__What you will do__. Substitute "position" for every "location" in the rows below, keeping everything else the same, and give all the rows back without the pictures.

Data supplied START

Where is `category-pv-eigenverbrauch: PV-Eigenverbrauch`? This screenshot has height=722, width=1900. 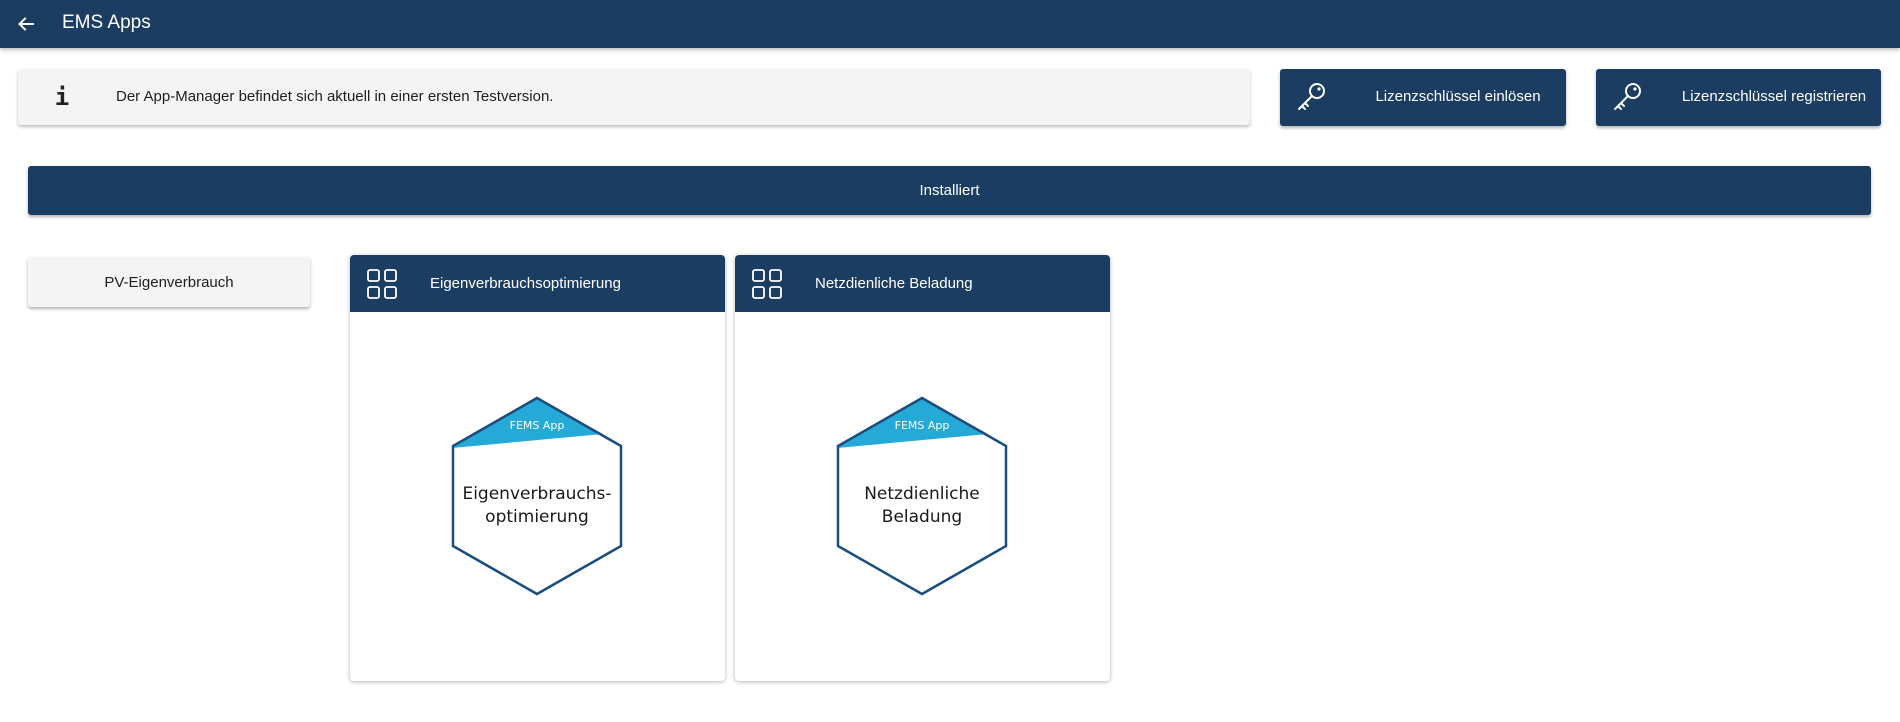
category-pv-eigenverbrauch: PV-Eigenverbrauch is located at coordinates (169, 282).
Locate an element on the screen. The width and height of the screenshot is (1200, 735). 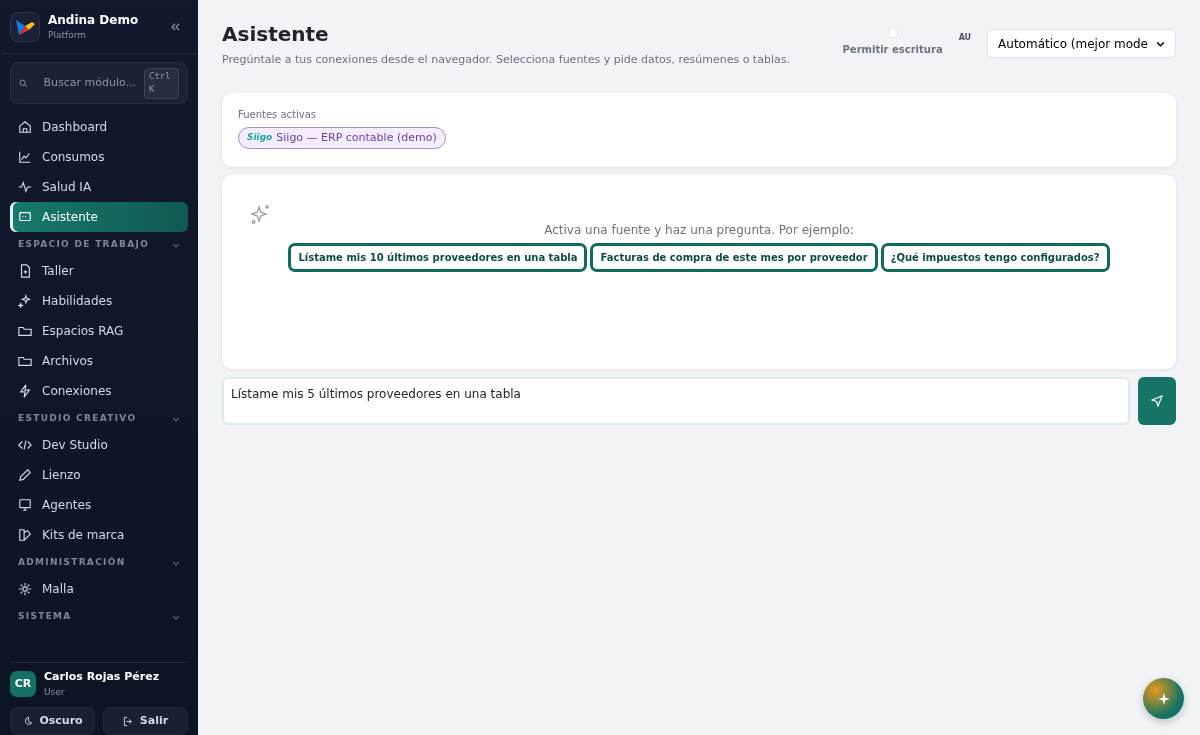
nav-item: Espacios RAG is located at coordinates (99, 331).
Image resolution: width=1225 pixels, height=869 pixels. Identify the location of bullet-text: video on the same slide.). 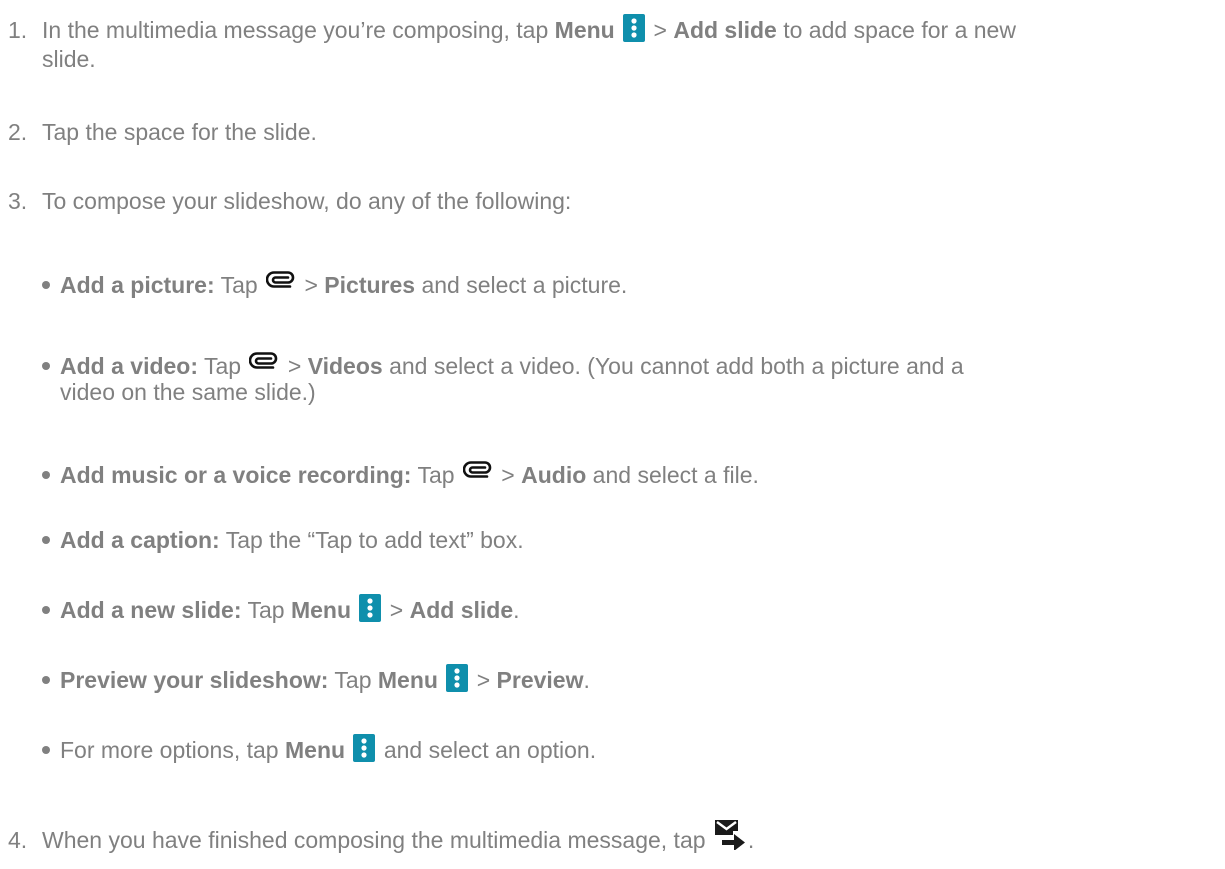
(188, 392).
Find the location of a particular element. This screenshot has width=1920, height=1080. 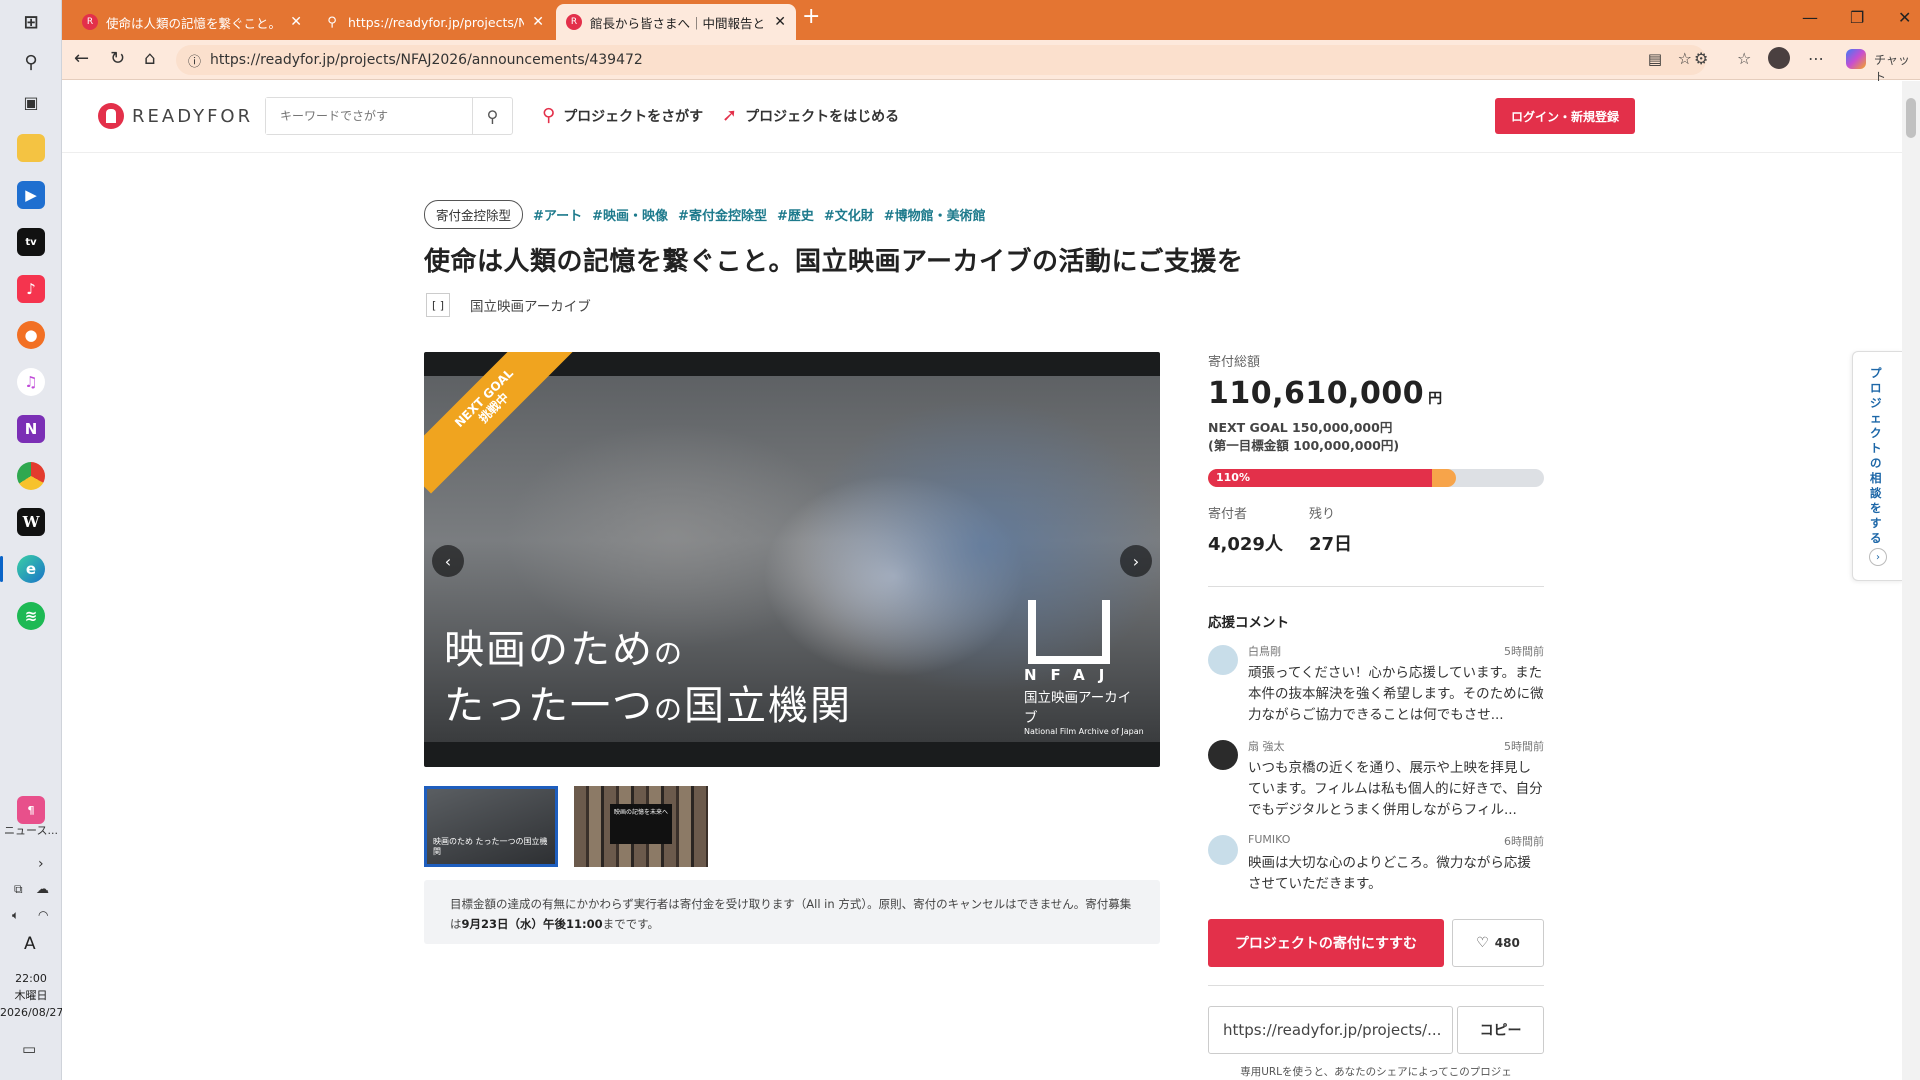

favorites-icon: ☆ is located at coordinates (1744, 58).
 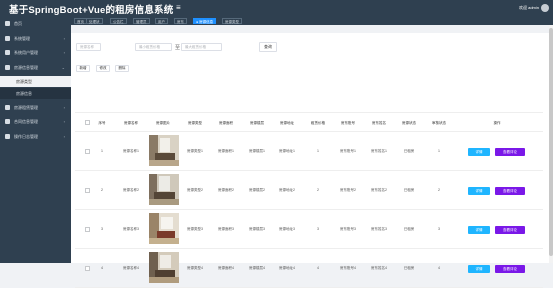 What do you see at coordinates (163, 123) in the screenshot?
I see `col-header-image: 房源图片` at bounding box center [163, 123].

Data supplied END

__Written response__.
Where is `category-pv-eigenverbrauch: PV-Eigenverbrauch`? This screenshot has height=722, width=1900. 
category-pv-eigenverbrauch: PV-Eigenverbrauch is located at coordinates (169, 282).
Locate an element on the screen. The width and height of the screenshot is (1200, 735). 
nav-item: Espacios RAG is located at coordinates (99, 331).
Image resolution: width=1225 pixels, height=869 pixels. Identify the position of bullet-text: video on the same slide.). 
(188, 392).
Find the position of a particular element. This screenshot has width=1920, height=1080. 

favorites-icon: ☆ is located at coordinates (1744, 58).
  What do you see at coordinates (163, 123) in the screenshot?
I see `col-header-image: 房源图片` at bounding box center [163, 123].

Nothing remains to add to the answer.